New book on juke box rock which shocked Lancashire's older generation

10:46am Thursday 28th May 2009

By Gill Johnson

WHEN the sound of rock’n’roll spread across the Atlantic in the 1950s, teenagers listened to the new sound on juke boxes made in Lancashire.

The new music was frowned on by the older generation, but it spawned a whole new culture across the county.

Just after the war there were fewer than 100 juke boxes in Britain – but more than 15,000 by 1958 – according to a new book “Juke Box Britain” by Dr Adrian Horn, of Lancaster University.

The first ones were made in Blackpool – by the Hawtin’s factory from 1945, and later by the Ditchburn Company, of Lytham St. Annes.

Dr Horn’s book is full of recollections from people in the North West who were teenagers at the time, and who remember there was strong resistance to juke boxes and Teddy Boys by the shocked older generation.

The BBC even refused to play the new rock and roll music.

Laura Dowding, from Nelson, said her father checked what was suitable for her to listen to, while Valerie Tome remembered that her family shared one radio, but no-one was allowed to tune into Radio Luxembourg.

She said: “My father claimed that tuning it into Radio Luxembourg would seriously distort the mechanism and ruin the membranes and blow up the tubes.

“But my friend Rita, who had everything, was bought a portable radio, and I can remember us lying on the floor in her bedroom and screaming to Radio Luxembourg.

“I would scream when Frankie Vaughan came on, and Rita would scream when Dickie Valentine came on.”

The only places for young people to hear the new music then were coffee bars, amusement arcades, fairgrounds, and at seaside resorts such as Blackpool and Morecambe.

“Teenagers were earning more in real terms than ever before and spending it on commodities ‘of no lasting value’, like make-up, clothes, records and juke box music,” said Dr Horn.
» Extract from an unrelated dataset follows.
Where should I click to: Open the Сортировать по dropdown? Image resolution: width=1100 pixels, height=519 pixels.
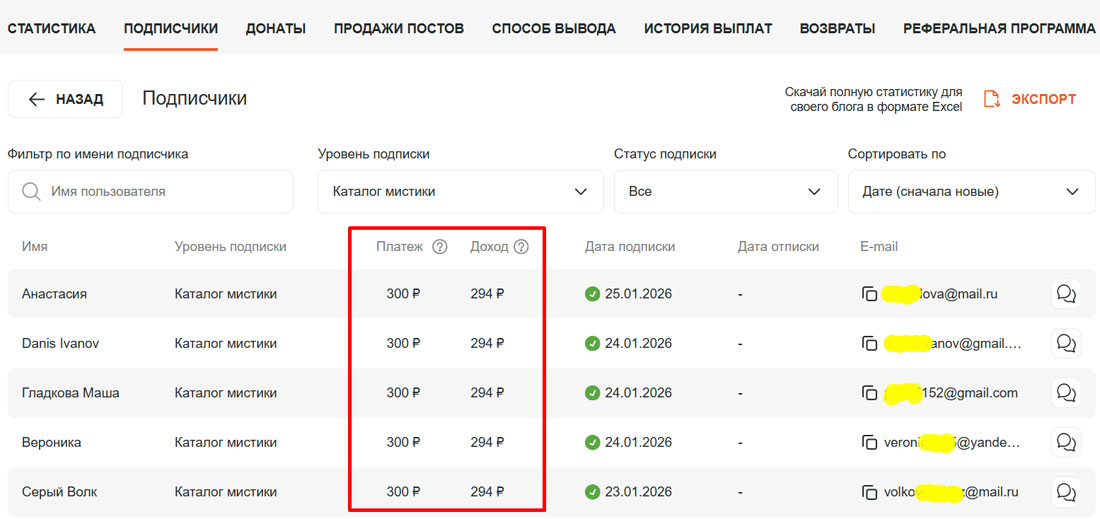[971, 191]
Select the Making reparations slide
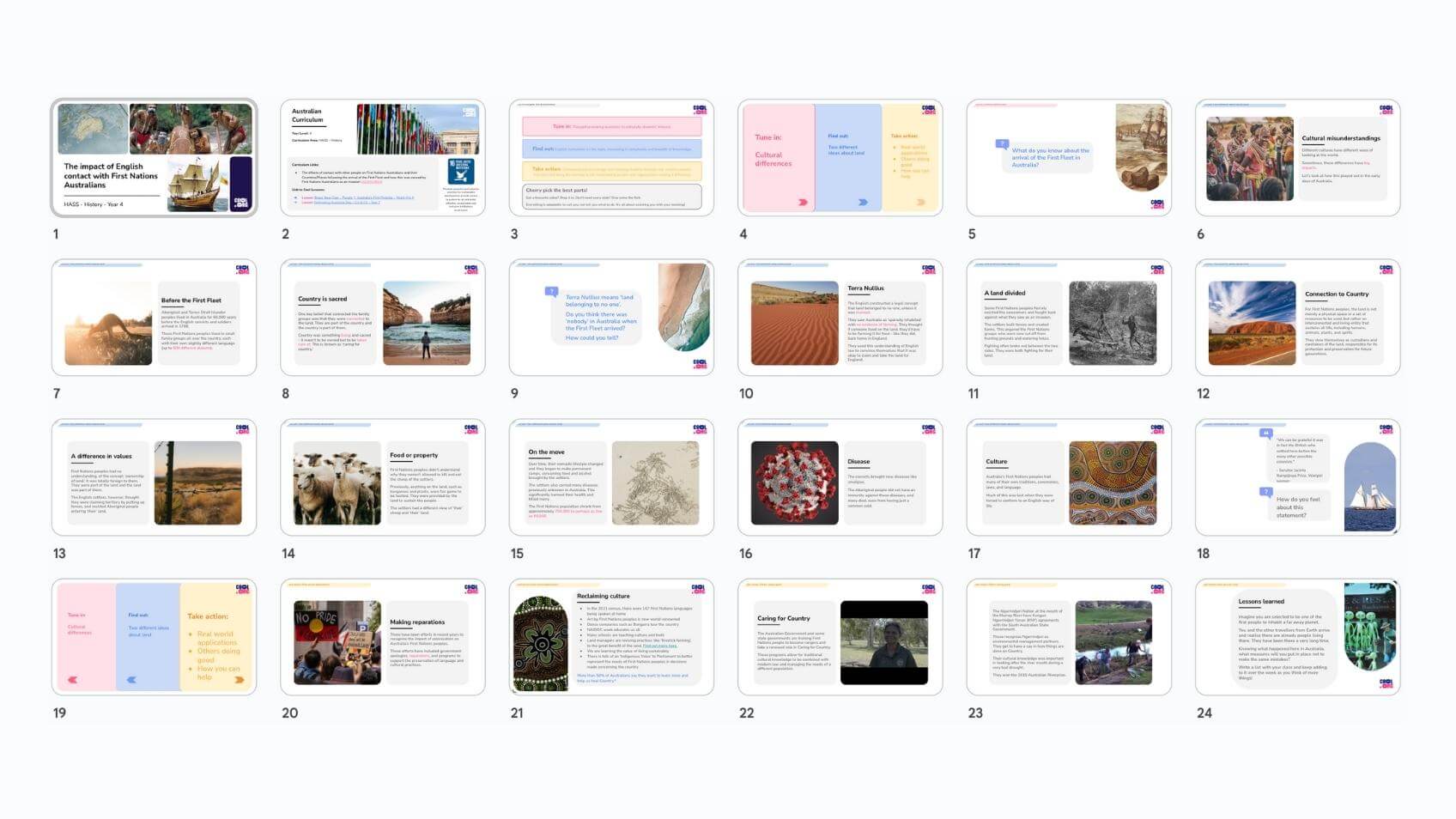 pyautogui.click(x=382, y=638)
“These new forms of youth culture were seen as American, gaudy, a waste of money, un-British and socially retrogressive by culturally entrenched ‘Establishment’ bodies like the BBC, police, magistrates and school authorities.

“The generational frictions were stretched further by the Teddy Boy subculture, which led to a moral panic and general social indignation.”

One chief constable warned in 1952 that: “It is our experience that far more immorality among young people comes from milk bars than from pubs.

“My officers know that dances and milk bars, where the girls and boys gather, are the place where they tend to go astray.”

And Police Superintendent N Brown said that the sound of the peculiar music thumped out on juke boxes might be a trial to elderly people living nearby.

“To be quite frank,” he retorted, “nice young people do not go to these places after 8pm!

"It is my experience that where these licences are granted, after that nothing but trouble can arise for the people who manage these places and for the police who try to maintain order.”

“Juke Box Britain: Americanisation and Youth Culture 1945-60” is published by Manchester University Press.